Considering the Turkish language as having the best result for test accuracy score (0.96) and having substantial amount of data (1.3 million word), we must note that the dictionary we had for this language was essentially wordform–stem dictionary, and that is why we can disqualify it but making the point that our algorithm might be exceptionally good for stemming tasks. It is also worth mentioning that our baseline, UDPipe, when used for Turkish language, instead of lemma gives the stem.
Another factor that might be affecting the test accuracy we have is the maximum length of the word for a given language. In Table 6, one can observe the correlation coefficient (9) of 0.28 between this length and test accuracy score. The maximum length of the word in a language may indicate the presence of a set of grammar rules regulating the construction of words, and these rules can be generalized by the Random Forest Classifier Algorithm if they do not have many exceptions.

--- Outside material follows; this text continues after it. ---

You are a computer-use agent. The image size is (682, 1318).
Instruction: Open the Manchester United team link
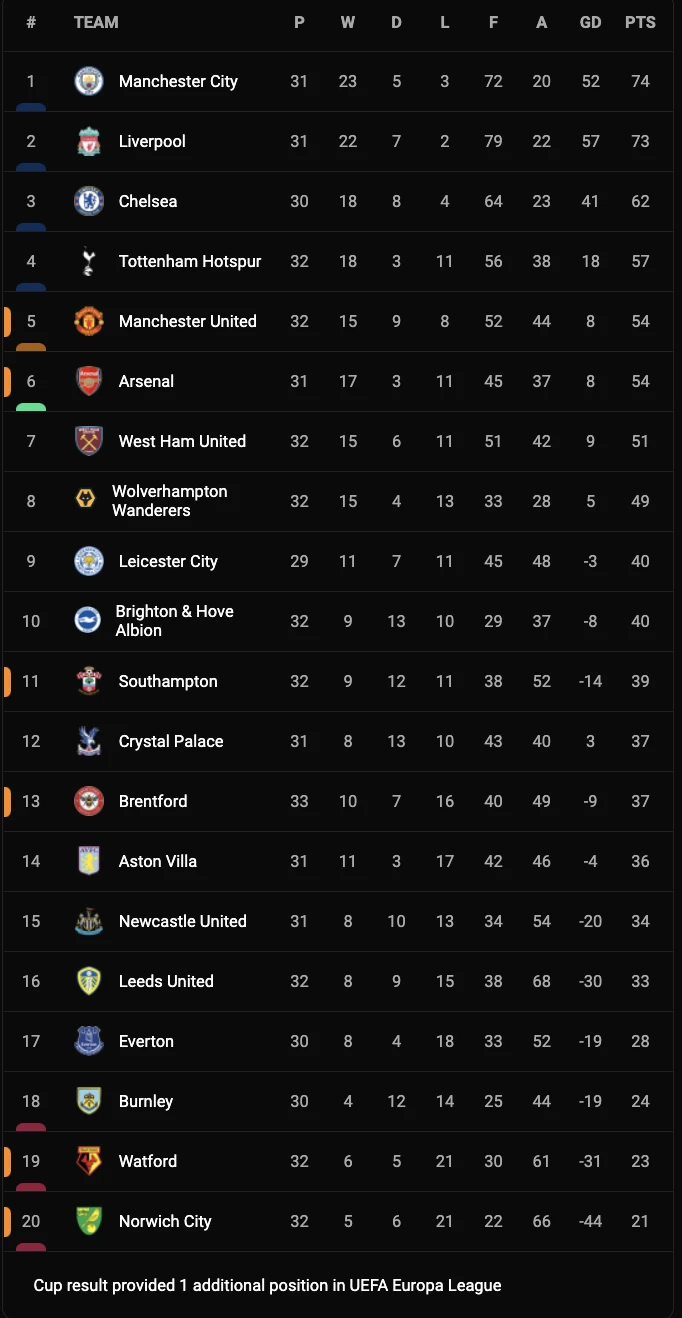click(x=188, y=321)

Testaccuracy | Trainaccuracy | Maxwordlength | Numofletters | Wordpairsnumber | |
Test accuracy | 1 | 0.64 | 0.28 | −0.03 | 0.49 |
Train accuracy | 1 | 0.05 | 0.10 | −0.01 | |
Max word length | 1 | 0.11 | 0.21 | ||
Number of letters | 1 | −0.28 | |||
Word pairs number | 1 |
Again, for this explanation we have a contradicting Romanian language which has relatively large dataset of more than 300 thousand word pairs, longest word of 53 letters (longer than the Turkish language longest word of 50 letters) and scoring only 0.79 for test accuracy, neighboring with the Russian language on the scale. Other Romance group languages such as Italian, Catalan, Galician, Spanish, Portuguese and French scored on the range of 0.81 to 0.91 for test accuracy, and we can conclude that Romance languages are positively responsive to our lemmatization method except for the Romanian language.

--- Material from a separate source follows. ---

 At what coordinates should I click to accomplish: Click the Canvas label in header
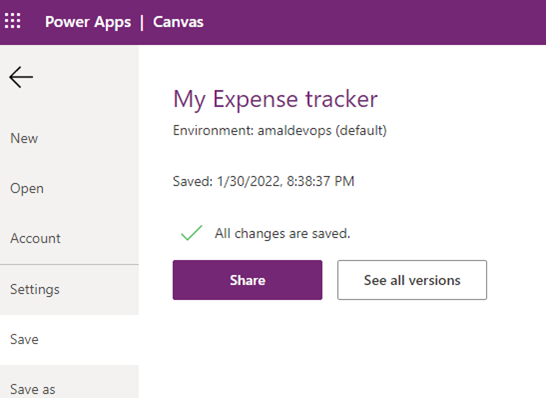click(178, 22)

4.3 Comparison with UDPipe
Comparing the test samples scoring with lemmatization results over the UDPipe API yielded the results shown in Fig. 3.
UDPipe has no models for Manx Gaelic, Asturian and Welsh languages, so we were able to make comparison only on the rest of the languages.

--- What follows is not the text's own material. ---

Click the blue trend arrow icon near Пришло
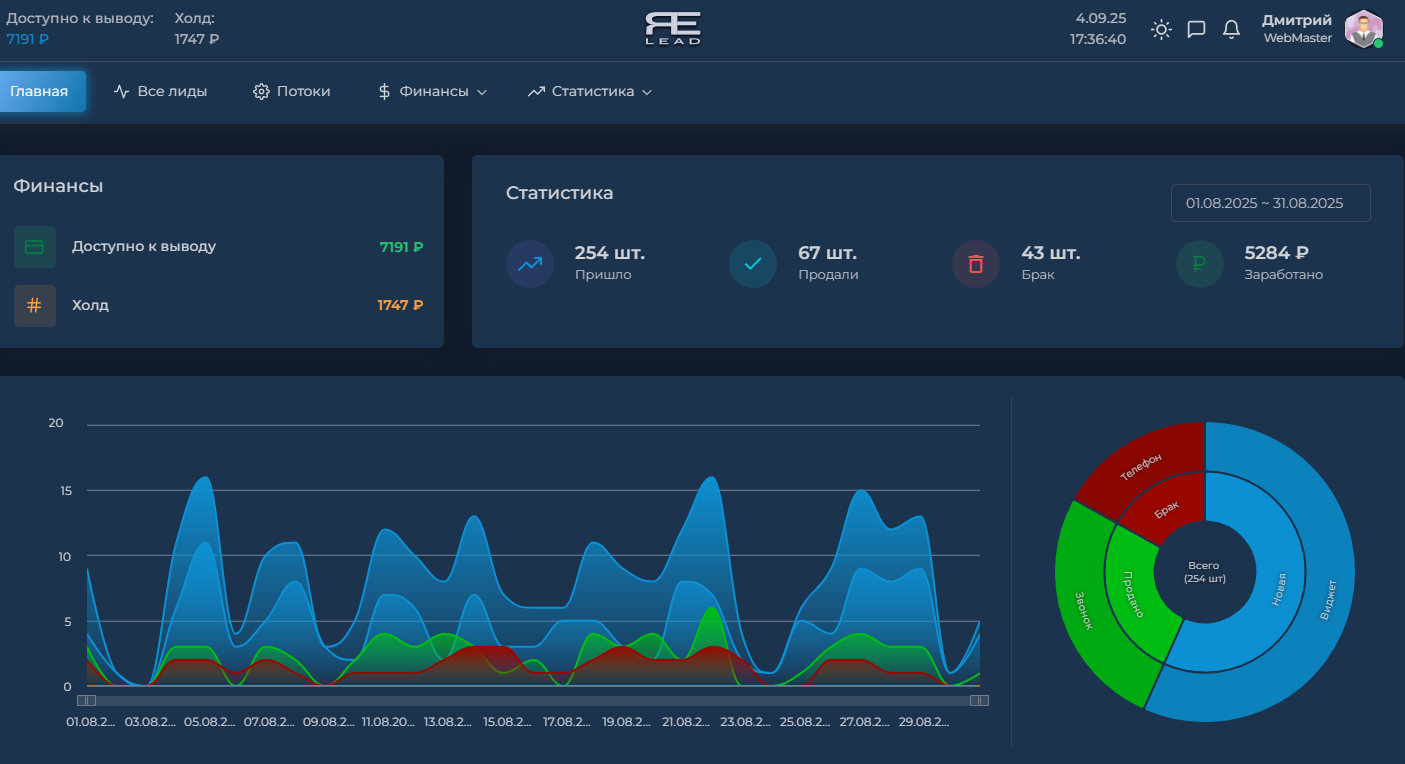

Our lemmatizer outperformed the UDPipe models on all languages except for Farsi, Estonian, English and Hungarian. The languages on which our lemmatizer performed badly supposedly had insufficient training data (see Figure 3), which can be fixed in the future.
5 Conclusion and Future Work
The lemmatization method presented in this paper showed good potential for the use on different languages from different language groups, and is worth further development on larger datasets of the tested languages, as well as Asian and African languages.
For future work, we plan exploring the feature importance for different languages, such as what parts of the word are deemed more significant in a language for inducing a words normal form.
In addition, building and possible interpreting the decision tree diagrams built for each language by the algorithm can be a very important step towards improving the accuracy of the algorithm.